**WHAT IS NEEDED**
Count the lines in the records that contain the string "logo", matching case exactly, and give only the number.

+++

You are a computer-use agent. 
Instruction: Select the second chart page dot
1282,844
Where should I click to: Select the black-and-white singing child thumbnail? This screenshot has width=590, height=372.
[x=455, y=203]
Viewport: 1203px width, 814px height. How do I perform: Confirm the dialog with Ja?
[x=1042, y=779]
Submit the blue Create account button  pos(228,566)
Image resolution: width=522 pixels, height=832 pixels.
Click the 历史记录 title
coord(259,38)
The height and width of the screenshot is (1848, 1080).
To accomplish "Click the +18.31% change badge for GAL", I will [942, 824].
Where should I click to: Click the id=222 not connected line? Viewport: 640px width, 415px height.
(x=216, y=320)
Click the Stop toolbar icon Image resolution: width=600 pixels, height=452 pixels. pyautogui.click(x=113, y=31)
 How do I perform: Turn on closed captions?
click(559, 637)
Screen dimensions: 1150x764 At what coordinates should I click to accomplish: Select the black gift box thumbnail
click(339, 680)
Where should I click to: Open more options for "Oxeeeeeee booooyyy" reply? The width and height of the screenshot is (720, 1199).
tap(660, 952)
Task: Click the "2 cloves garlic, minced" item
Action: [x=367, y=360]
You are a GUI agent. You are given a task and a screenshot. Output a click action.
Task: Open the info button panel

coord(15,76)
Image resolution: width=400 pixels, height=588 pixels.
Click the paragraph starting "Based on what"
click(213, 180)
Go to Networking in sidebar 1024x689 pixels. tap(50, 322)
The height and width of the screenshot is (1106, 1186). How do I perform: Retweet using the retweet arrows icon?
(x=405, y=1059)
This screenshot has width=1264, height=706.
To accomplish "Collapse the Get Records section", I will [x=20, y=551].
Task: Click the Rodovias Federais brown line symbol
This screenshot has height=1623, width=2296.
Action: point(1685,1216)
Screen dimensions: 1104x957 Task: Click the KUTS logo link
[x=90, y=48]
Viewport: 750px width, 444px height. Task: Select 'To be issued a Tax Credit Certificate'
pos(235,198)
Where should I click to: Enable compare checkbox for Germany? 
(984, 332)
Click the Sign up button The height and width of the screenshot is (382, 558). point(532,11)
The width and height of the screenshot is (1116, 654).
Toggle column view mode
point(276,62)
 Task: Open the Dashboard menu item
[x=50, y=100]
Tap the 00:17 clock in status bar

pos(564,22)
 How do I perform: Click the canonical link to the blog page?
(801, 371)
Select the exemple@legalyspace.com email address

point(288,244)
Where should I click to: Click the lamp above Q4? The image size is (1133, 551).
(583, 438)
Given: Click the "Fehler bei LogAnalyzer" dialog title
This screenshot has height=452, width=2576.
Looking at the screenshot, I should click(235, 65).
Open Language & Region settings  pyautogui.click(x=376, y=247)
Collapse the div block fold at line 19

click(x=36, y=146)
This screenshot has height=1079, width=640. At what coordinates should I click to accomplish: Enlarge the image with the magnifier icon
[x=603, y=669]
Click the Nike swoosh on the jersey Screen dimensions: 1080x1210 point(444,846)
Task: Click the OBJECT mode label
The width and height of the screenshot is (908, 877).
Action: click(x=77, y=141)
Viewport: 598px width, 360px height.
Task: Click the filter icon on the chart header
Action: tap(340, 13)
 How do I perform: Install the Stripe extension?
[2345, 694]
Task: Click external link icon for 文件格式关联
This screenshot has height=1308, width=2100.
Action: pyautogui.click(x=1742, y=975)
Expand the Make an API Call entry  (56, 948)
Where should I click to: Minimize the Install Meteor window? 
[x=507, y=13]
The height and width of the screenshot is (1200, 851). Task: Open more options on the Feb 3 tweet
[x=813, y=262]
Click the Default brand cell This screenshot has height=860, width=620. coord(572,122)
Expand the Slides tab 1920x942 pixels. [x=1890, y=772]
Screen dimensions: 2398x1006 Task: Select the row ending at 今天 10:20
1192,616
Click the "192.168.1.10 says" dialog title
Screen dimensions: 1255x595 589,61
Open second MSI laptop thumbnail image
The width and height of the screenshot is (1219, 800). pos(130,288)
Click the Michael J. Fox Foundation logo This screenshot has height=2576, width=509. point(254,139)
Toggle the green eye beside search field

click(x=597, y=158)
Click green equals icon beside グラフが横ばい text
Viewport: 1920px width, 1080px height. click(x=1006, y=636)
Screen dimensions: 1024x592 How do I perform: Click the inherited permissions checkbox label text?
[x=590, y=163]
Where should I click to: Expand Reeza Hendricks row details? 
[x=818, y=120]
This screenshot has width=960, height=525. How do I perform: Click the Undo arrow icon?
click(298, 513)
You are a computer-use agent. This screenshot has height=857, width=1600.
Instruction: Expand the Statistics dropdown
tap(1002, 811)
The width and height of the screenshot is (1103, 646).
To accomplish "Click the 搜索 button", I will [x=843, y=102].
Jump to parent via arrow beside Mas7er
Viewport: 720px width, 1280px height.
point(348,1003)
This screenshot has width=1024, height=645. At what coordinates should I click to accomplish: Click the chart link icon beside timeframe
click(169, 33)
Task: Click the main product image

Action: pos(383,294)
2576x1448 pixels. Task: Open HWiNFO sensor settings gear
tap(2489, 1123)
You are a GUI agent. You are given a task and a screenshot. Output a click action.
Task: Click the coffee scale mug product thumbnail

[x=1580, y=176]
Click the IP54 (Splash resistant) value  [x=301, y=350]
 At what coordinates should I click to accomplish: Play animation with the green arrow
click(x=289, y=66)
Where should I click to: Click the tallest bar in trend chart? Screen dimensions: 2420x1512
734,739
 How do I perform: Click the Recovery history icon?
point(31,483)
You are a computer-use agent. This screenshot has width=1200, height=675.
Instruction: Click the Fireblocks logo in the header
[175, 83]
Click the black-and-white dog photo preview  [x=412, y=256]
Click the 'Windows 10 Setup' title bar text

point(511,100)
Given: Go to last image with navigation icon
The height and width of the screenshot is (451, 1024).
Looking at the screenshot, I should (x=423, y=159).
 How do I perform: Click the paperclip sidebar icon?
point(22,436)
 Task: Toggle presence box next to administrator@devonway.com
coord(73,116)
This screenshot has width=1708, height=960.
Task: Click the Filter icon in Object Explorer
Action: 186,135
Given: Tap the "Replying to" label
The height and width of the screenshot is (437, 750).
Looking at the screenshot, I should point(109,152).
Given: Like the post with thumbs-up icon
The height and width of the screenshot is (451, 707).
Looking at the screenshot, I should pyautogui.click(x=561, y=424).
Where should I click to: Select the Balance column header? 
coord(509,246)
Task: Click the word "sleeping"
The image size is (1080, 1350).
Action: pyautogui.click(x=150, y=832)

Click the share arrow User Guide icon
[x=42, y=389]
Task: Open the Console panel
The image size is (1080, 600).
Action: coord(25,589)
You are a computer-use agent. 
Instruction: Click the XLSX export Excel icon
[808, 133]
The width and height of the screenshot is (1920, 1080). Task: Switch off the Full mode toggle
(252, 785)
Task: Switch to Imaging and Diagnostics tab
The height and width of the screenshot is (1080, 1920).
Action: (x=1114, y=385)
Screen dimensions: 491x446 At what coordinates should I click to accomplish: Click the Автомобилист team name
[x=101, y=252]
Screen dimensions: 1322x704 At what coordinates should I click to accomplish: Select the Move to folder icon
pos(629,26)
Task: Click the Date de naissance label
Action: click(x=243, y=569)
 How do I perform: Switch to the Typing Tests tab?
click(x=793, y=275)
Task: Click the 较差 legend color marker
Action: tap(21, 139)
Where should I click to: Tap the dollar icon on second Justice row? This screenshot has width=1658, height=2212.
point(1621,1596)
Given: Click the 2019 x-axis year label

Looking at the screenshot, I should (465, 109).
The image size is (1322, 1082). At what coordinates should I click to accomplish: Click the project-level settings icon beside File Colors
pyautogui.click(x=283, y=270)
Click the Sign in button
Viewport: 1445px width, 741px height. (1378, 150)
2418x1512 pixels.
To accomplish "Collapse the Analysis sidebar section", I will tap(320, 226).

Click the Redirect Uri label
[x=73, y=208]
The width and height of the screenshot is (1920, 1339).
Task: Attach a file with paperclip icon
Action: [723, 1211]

+++

**RESULT FOR THIS EXERCISE**
3